Directions:
All of the data must be returned exactly as given.
========================================================================
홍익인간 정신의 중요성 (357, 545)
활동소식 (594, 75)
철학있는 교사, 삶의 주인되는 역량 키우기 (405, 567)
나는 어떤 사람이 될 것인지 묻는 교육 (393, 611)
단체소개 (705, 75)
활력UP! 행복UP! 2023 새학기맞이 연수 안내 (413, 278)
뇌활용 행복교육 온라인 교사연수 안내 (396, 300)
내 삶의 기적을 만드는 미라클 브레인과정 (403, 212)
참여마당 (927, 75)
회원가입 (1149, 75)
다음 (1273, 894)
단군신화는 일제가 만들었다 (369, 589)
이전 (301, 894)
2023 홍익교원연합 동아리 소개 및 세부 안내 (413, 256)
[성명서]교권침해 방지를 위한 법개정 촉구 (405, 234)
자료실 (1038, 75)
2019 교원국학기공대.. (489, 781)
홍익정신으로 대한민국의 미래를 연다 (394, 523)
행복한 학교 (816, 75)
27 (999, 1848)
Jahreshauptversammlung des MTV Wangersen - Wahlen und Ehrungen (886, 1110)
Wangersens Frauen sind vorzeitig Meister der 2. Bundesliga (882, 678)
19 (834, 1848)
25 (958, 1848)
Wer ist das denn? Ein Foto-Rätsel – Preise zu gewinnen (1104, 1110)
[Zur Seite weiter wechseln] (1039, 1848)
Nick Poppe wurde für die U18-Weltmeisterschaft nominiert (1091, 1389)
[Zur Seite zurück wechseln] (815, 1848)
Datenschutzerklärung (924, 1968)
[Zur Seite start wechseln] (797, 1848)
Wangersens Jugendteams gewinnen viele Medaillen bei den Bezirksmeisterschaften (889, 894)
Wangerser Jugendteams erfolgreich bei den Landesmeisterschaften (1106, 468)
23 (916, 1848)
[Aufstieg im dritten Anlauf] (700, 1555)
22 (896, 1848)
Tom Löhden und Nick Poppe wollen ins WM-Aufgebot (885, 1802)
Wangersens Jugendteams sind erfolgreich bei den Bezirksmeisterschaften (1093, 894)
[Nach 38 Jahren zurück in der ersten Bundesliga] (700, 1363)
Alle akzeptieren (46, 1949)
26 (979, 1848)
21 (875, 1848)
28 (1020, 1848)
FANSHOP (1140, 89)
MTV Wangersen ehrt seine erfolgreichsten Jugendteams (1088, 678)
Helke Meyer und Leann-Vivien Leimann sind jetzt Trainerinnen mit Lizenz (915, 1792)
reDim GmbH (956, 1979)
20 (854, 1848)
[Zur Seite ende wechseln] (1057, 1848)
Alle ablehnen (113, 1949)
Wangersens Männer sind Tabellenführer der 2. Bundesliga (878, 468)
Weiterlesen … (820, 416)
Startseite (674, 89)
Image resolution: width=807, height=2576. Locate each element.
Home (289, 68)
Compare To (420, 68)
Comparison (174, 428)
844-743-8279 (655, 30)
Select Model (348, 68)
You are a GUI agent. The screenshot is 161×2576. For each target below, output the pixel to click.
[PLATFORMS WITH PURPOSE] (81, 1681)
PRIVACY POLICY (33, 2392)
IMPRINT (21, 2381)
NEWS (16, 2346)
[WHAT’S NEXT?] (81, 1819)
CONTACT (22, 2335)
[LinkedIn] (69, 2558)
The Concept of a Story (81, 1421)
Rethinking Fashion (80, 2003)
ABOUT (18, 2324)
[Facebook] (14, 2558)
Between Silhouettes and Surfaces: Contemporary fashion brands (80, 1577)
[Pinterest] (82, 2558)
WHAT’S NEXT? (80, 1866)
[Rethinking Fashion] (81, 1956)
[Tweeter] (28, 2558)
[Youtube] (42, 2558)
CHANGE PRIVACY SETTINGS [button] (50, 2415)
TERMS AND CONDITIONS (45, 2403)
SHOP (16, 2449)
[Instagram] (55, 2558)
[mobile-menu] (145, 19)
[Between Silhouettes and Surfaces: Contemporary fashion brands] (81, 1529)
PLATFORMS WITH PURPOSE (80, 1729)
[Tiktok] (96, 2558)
========================================================================
Solution below:
홍익인간 정신의 중요성 (357, 545)
활동소식 (594, 75)
철학있는 교사, 삶의 주인되는 역량 키우기 (405, 567)
나는 어떤 사람이 될 것인지 묻는 교육 (393, 611)
단체소개 (705, 75)
활력UP! 행복UP! 2023 새학기맞이 연수 안내 (413, 278)
뇌활용 행복교육 온라인 교사연수 안내 (396, 300)
내 삶의 기적을 만드는 미라클 브레인과정 (403, 212)
참여마당 (927, 75)
회원가입 (1149, 75)
다음 (1273, 894)
단군신화는 일제가 만들었다 (369, 589)
이전 (301, 894)
2023 홍익교원연합 동아리 소개 및 세부 안내 (413, 256)
[성명서]교권침해 방지를 위한 법개정 촉구 (405, 234)
자료실 (1038, 75)
2019 교원국학기공대.. (489, 781)
홍익정신으로 대한민국의 미래를 연다 (394, 523)
행복한 학교 (816, 75)
27 (999, 1848)
Jahreshauptversammlung des MTV Wangersen - Wahlen und Ehrungen (886, 1110)
Wangersens Frauen sind vorzeitig Meister der 2. Bundesliga (882, 678)
19 (834, 1848)
25 (958, 1848)
Wer ist das denn? Ein Foto-Rätsel – Preise zu gewinnen (1104, 1110)
[Zur Seite weiter wechseln] (1039, 1848)
Nick Poppe wurde für die U18-Weltmeisterschaft nominiert (1091, 1389)
[Zur Seite zurück wechseln] (815, 1848)
Datenschutzerklärung (924, 1968)
[Zur Seite start wechseln] (797, 1848)
Wangersens Jugendteams gewinnen viele Medaillen bei den Bezirksmeisterschaften (889, 894)
Wangerser Jugendteams erfolgreich bei den Landesmeisterschaften (1106, 468)
23 (916, 1848)
[Aufstieg im dritten Anlauf] (700, 1555)
22 (896, 1848)
Tom Löhden und Nick Poppe wollen ins WM-Aufgebot (885, 1802)
Wangersens Jugendteams sind erfolgreich bei den Bezirksmeisterschaften (1093, 894)
[Nach 38 Jahren zurück in der ersten Bundesliga] (700, 1363)
Alle akzeptieren (46, 1949)
26 (979, 1848)
21 (875, 1848)
28 (1020, 1848)
FANSHOP (1140, 89)
MTV Wangersen ehrt seine erfolgreichsten Jugendteams (1088, 678)
Helke Meyer und Leann-Vivien Leimann sind jetzt Trainerinnen mit Lizenz (915, 1792)
reDim GmbH (956, 1979)
20 (854, 1848)
[Zur Seite ende wechseln] (1057, 1848)
Alle ablehnen (113, 1949)
Wangersens Männer sind Tabellenführer der 2. Bundesliga (878, 468)
Weiterlesen … (820, 416)
Startseite (674, 89)
Image resolution: width=807, height=2576. Locate each element.
Home (289, 68)
Compare To (420, 68)
Comparison (174, 428)
844-743-8279 (655, 30)
Select Model (348, 68)
You are a GUI agent. The screenshot is 161×2576. For each target below, output the pixel to click.
[PLATFORMS WITH PURPOSE] (81, 1681)
PRIVACY POLICY (33, 2392)
IMPRINT (21, 2381)
NEWS (16, 2346)
[WHAT’S NEXT?] (81, 1819)
CONTACT (22, 2335)
[LinkedIn] (69, 2558)
The Concept of a Story (81, 1421)
Rethinking Fashion (80, 2003)
ABOUT (18, 2324)
[Facebook] (14, 2558)
Between Silhouettes and Surfaces: Contemporary fashion brands (80, 1577)
[Pinterest] (82, 2558)
WHAT’S NEXT? (80, 1866)
[Rethinking Fashion] (81, 1956)
[Tweeter] (28, 2558)
[Youtube] (42, 2558)
CHANGE PRIVACY SETTINGS [button] (50, 2415)
TERMS AND CONDITIONS (45, 2403)
SHOP (16, 2449)
[Instagram] (55, 2558)
[mobile-menu] (145, 19)
[Between Silhouettes and Surfaces: Contemporary fashion brands] (81, 1529)
PLATFORMS WITH PURPOSE (80, 1729)
[Tiktok] (96, 2558)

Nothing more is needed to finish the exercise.